» **Wybrany fragment**:
Reklama

piątek, 27 września 2024, 9:32

„Rzeczy niemożliwe załatwiamy od ręki, na cuda potrzebujemy trzy dni” – akcja naprawcza CzO

Nie od dziś wiadomo, że są na świecie ludzie, którzy rzeczy niemożliwe załatwiają od ręki, a na cuda potrzebują trzech dni. Nie można jednak powiedzieć tego o ostrzeszowskim samorządzie, gdyż ten, na załatwienie spraw zgłaszanych przez mieszkańców potrzebuje nieraz kilku lat. I nie ważne czy wprowadzany jest program „NaprawmyTo”, miejska aplikacja, czy jeszcze inne złote rączki. Mieszkańcy, bezsilni wobec urzędniczej machiny, muszą brać sprawy we własne ręce, nie mogąc doprosić się pomocy w żaden sposób.

Czasami zdarza się tak, że wkraczamy do akcji niczym ostrzeszowski „strażnik Teksasu”, pomagając mieszkańcom załatwić ich sprawy – nie ważne czy to dawno zaorana gminna droga, prowadząca do zaledwie trzech posesji, którą trzeba przywrócić do stanu używalności albo gnijące pod elewacyjnym styropianem gniazdo os, które zneutralizowano w nieodpowiedni sposób, a osoby odpowiedzialne umywają ręce.

Siła mediów bywa ogromna. Czasami wystarczy napisać ironiczny post o niewykoszonych rowach lub przepełnionych koszach. Czasami sprawa wieloletniej dziury w chodniku wymaga wizyty u naczelnika. 

Ale są takie sprawy, które wymagają osobistego działania. Bo że Ostrzeszów specjalizuje się w dziurach, wiedzą wszyscy. Czy to w chodniku, czy w drodze, niezależnie od tego czy sprawa powinna być załatwiona przez powiat, czy gminę, problem dostrzegają wszyscy. Tym razem jednak trafiliśmy na pięcioletnią (SIC!) dziurę w drzwiach do toalety w budynku po byłej Szkole Podstawowej nr 3, a o naprawę której prosiło kilkoro prezesów mieszczących się w tym budynku stowarzyszeń, a nawet radni. Dziura była tak duża, że osoba stojąca przy umywalce mogła z powodzeniem obserwować kogoś, kto znajdowałby się w kabinie z uszkodzonymi drzwiami. Sprawa zgłaszana była wielokrotnie do burmistrza. Rządy jednych prezesów się skończyły, nastali kolejni, a dziura – niezmordowanie – jak istniała, tak istniała, zapomniana przez urzędników i fachowców.

» **Treść zadania**:
Ile lat miała dziura w drzwiach do toalety w budynku po byłej Szkole Podstawowej nr 3, opisana w tekście o akcji naprawczej w Ostrzeszowie?

» **Dostarczone dane**:
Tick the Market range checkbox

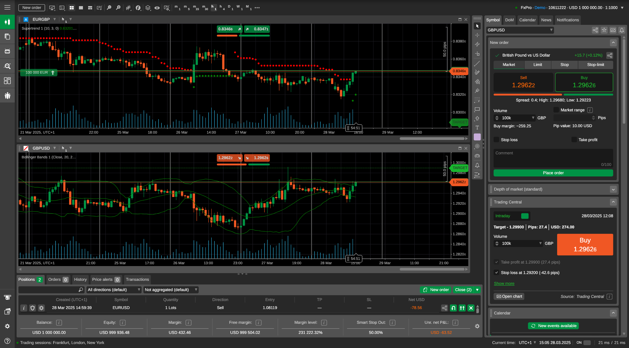[x=556, y=110]
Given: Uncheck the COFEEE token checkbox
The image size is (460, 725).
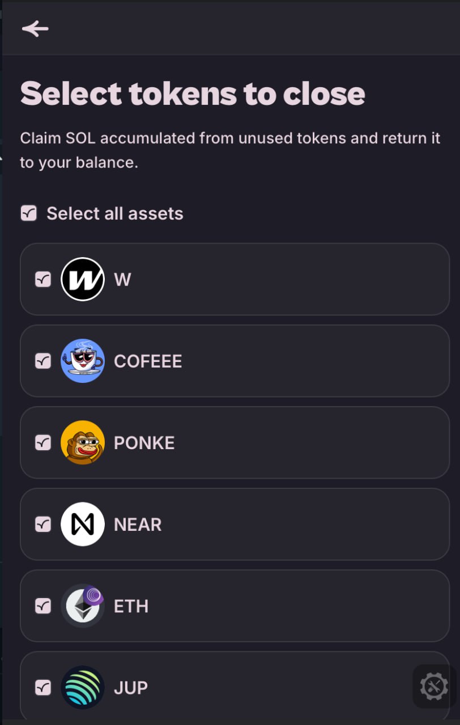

» **Wynik ćwiczenia**:
Pięć lat.